While our models have shown promising results, they also have several limitations that could be addressed in future iterations. One major drawback is the complexity of the model, which can make the classification process very time-consuming, particularly when dealing with large databases like IDCDB. To improve efficiency, we can explore various methods for harmonizing cluster patches, such as refining the harmonization process between patches and between patches by class. One possible solution is to export the coefficients of the ComBat algorithm used during the training phase, enabling us to harmonize the sample of test bases or even new data. Additionally, we can consider diversifying harmonization methods and incorporating numerical/clinical data to complement the images.

Another limitation lies in our feature engineering approach, which while successful in producing an accurate interpretation of relevant features that influence the results (approximately 94%), may be inadequate in representing the input images. To address this, we can integrate the weight matrices from the convolution, pooling, and activation layers in the initial architecture of a deep learning network with the computed features. This will provide a better representation of the inputs and potentially improve the classification performance.

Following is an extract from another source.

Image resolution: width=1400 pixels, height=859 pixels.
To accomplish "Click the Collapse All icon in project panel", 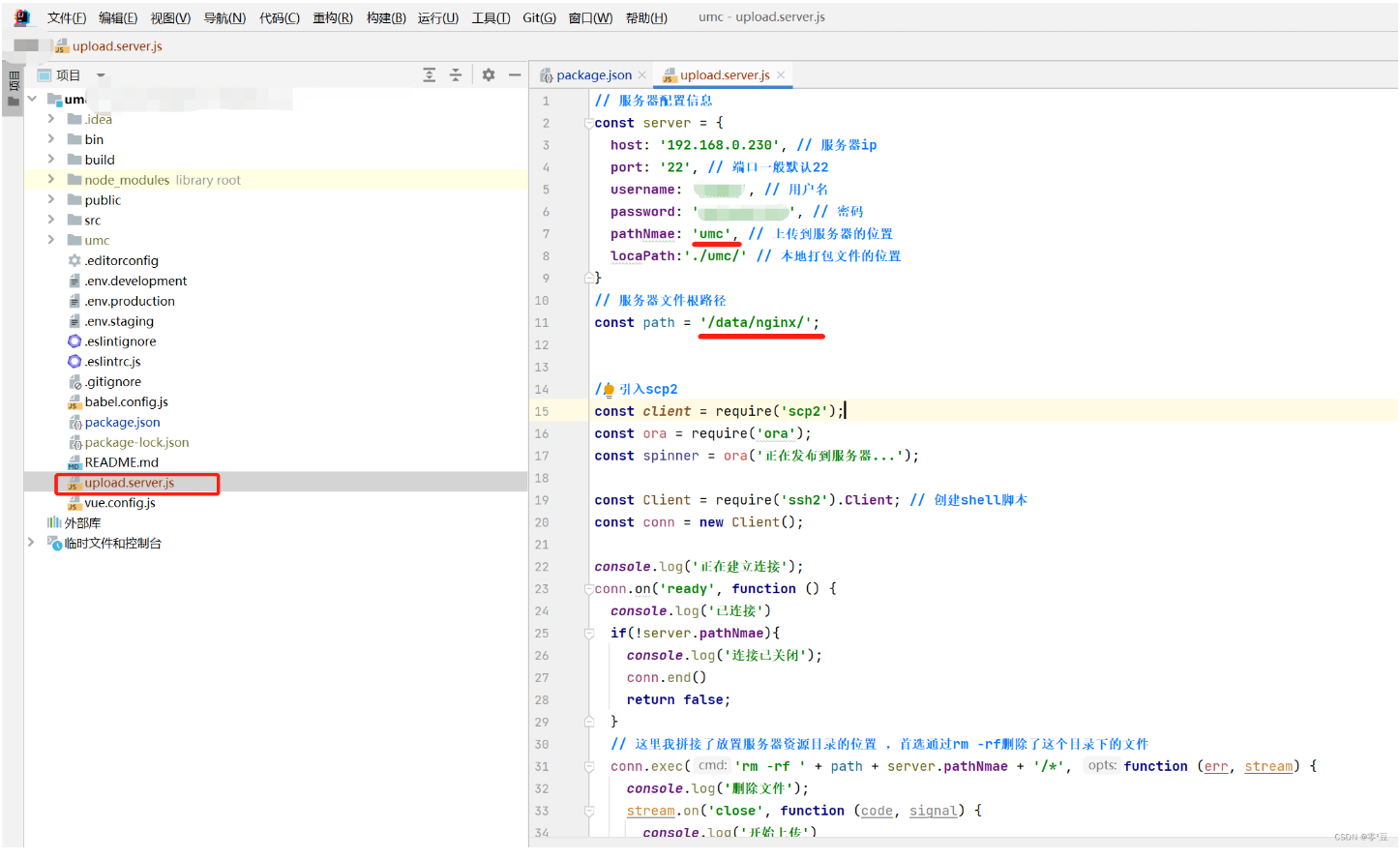I will point(456,75).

It is worth noting that deep learning approaches have achieved similar or even better results on the BreaKHis Dataset for breast cancer, as reported in the literature31,33,37,38.

Conclusions

The ComBat method is currently well known for feature realignment from multicenter data, but we introduce ComBat with automatic outlier detection to address non-biological variability, such as acquisition defects and internal edge staining in the case of histopathology slides. We also worked on different applications of the ComBat method within the same database to present two other harmonization approaches: Patch Harmonization and Patch Harmonization in each class. We noticed that for the BreaKHis dataset, harmonizing ComBatOutliers is sufficient to obtain results that rival the literature, however, with the IDC dataset, applying the patch harmonization approach with ComBatOutliers provides the best results. This may be due to the volume of the dataset where a massive dataset like IDC (277524 patches) contains much more variability than BreaKHIs (1490 patches). The pipeline contains different blocks that will allow the user to adapt the use of the harmonizations according to his study case.

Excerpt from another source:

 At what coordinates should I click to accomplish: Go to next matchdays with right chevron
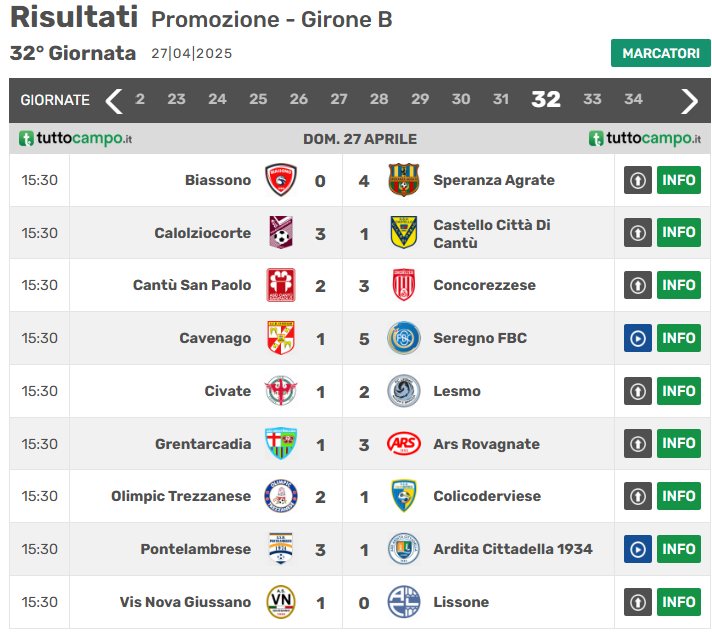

In this paper we presented two contributions dedicated to improve the performance of classification in the presence of heterogeneous data, including different databases, in the context of benign/cancerous classification of patches from histological slides. Our first contribution was a pipeline made available to researchers working in this field. It is implemented here for the classification of malignant and benign patches in invasive ductal carcinoma of the breast. This pipeline has shown effectiveness in producing models that outperformed recent ones from the literature based on feature engineering. The second contribution concerns the harmonization of data at different stages of the process, both to deal with the problem of outliers and to resolve the pitfalls of multicenter studies. This hybrid harmonization shows its robustness by comparing the results with our best models without harmonization. This robustness concerns the classification of images coming from different acquisition sources, with practically identical efficiency on the two databases used in this work. The proposed pipeline will now be evaluated in different applications and contexts, such as FDG positron emission tomography based radiomics predictive models in lymphoma.